Learning When to Use Automatic Tabulation in Constraint Model Reformulation

Published in Proceedings of the Thirty-Second International Joint Conference on Artificial Intelligence , 2023

Combinatorial optimisation has numerous practical applications, such as planning, logistics, or circuit design. Problems such as these can be solved by approaches such as Boolean Satisfiability (SAT) or Constraint Programming (CP). Solver performance is affected significantly by the model chosen to represent a given problem, which has led to the study of model reformulation. One such method is tabulation: rewriting the expression of some of the model constraints in terms of a single table constraint.
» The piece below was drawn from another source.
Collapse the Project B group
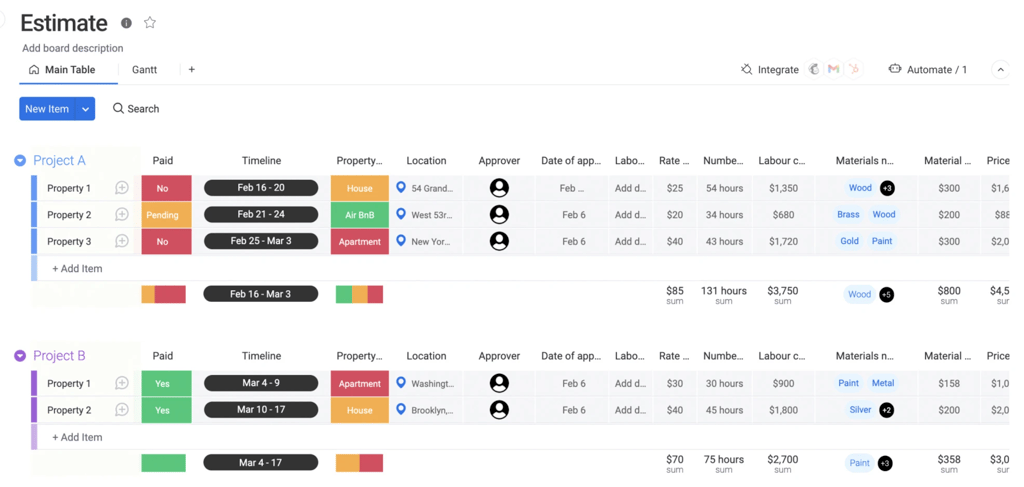1024x487 pixels. (20, 356)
Successfully applying this process means identifying expressions amenable to trans- formation, which has typically been done manually. Recent work introduced an automatic tabulation using a set of hand-designed heuristics to identify constraints to tabulate. However, the performance of these heuristics varies across problem classes and solvers. Recent work has shown learning techniques to be increasingly useful in the context of automatic model reformulation. The goal of this study is to understand whether it is possible to improve the performance of such heuristics, by learning a model to predict whether or not to activate them for a given instance. Experimental results suggest that a random forest classifier is the most robust choice, improving the performance of four different SAT and CP solvers.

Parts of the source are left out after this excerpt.